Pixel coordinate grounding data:

####################

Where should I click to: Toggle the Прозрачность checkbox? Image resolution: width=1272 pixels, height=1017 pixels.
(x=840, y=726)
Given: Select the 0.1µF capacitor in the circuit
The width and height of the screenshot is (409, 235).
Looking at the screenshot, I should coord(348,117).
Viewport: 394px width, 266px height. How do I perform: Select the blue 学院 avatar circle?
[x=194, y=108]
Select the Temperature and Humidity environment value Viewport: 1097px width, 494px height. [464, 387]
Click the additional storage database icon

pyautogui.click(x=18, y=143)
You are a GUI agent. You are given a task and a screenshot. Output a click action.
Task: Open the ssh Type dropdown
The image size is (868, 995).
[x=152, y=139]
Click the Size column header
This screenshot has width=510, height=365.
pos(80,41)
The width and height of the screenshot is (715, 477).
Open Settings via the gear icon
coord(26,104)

####################

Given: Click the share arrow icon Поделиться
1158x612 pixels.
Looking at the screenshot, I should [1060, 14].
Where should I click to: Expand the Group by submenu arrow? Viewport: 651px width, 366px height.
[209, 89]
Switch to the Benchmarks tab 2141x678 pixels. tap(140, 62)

####################

▸ WHAT YOU NEED TO DO
Print again the lines of the entries above that fall between the line holding "1158x612 pixels." and the line holding "Switch to the", inclusive, exactly as they stand.

▸ ANSWER BOX
1158x612 pixels.
Looking at the screenshot, I should [1060, 14].
Where should I click to: Expand the Group by submenu arrow? Viewport: 651px width, 366px height.
[209, 89]
Switch to the Benchmarks tab 2141x678 pixels. tap(140, 62)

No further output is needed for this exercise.